The wired standard for data transfer may have leapt light years forward at CES, where Intel revealed additional development of its Light Peak technology during a Thursday keynote. The new high-speed optical cable technology was initially revealed in San Francisco at September’s Intel Developer Forum.
According to Intel, “Light Peak is the code-name for a new high-speed optical cable technology designed to connect your electronic devices to each other. Light Peak delivers high bandwidth starting at 10Gb/s with the potential ability to scale to 100Gb/s over the next decade. At 10Gb/s, you could transfer a full-length Blu-Ray movie in less than 30 seconds. Optical technology also allows for smaller connectors and longer, thinner, and more flexible cables than currently possible. Light Peak also has the ability to run multiple protocols simultaneously over a single cable, enabling the technology to connect devices such as peripherals, displays, disk drives, docking stations, and more.”
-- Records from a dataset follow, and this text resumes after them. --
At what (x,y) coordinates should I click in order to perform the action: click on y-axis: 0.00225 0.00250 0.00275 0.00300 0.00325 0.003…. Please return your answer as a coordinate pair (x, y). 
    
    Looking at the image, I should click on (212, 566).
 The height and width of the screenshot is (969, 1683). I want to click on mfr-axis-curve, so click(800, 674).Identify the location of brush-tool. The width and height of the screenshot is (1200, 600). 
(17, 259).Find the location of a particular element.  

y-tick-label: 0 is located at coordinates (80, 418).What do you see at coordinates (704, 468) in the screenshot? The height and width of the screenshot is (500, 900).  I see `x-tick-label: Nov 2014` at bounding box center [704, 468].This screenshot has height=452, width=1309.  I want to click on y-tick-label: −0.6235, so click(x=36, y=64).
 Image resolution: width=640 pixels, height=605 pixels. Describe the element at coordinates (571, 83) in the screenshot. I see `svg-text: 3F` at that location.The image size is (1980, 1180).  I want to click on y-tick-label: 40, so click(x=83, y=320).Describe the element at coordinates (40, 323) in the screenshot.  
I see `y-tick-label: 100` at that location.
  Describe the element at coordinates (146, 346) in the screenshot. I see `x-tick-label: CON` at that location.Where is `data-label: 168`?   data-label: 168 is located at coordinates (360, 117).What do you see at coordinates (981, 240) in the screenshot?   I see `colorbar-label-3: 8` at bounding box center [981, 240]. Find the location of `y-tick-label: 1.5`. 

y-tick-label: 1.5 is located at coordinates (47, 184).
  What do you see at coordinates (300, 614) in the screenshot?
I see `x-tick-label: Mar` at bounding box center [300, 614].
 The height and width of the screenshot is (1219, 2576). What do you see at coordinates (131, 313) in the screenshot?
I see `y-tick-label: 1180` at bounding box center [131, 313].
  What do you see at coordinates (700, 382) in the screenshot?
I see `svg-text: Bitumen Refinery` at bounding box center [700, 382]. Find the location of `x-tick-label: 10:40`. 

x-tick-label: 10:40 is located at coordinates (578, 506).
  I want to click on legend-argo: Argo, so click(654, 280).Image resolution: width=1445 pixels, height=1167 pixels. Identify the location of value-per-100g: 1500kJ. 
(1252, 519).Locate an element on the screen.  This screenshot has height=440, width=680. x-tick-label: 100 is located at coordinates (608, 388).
The demo we saw at CES featured two HD movies streaming simultaneously through the same wire. “Right now there are many wires connecting each device,” explained Robert Siegle, a member of Intel’s Optical IO team. “The idea is that this one wire will replace the many.”
Standardization is taking place now, with industry protocols and products expected to roll out from 2012 to 2013. There are two issues – copper reaching its practical limits and an increase in the number of devices people want to attach to their computers, Siegel told us.
Though the prototype device on display at the Intel booth involved running Light Peak through a PCI connection, it will more likely be integrated directly onto motherboards (though that will all play out as part of the standardization process).
As you saw from our post about HDBaseT and this one, the game is definitely on for the next generation of high-bandwidth, easy-connect wiring.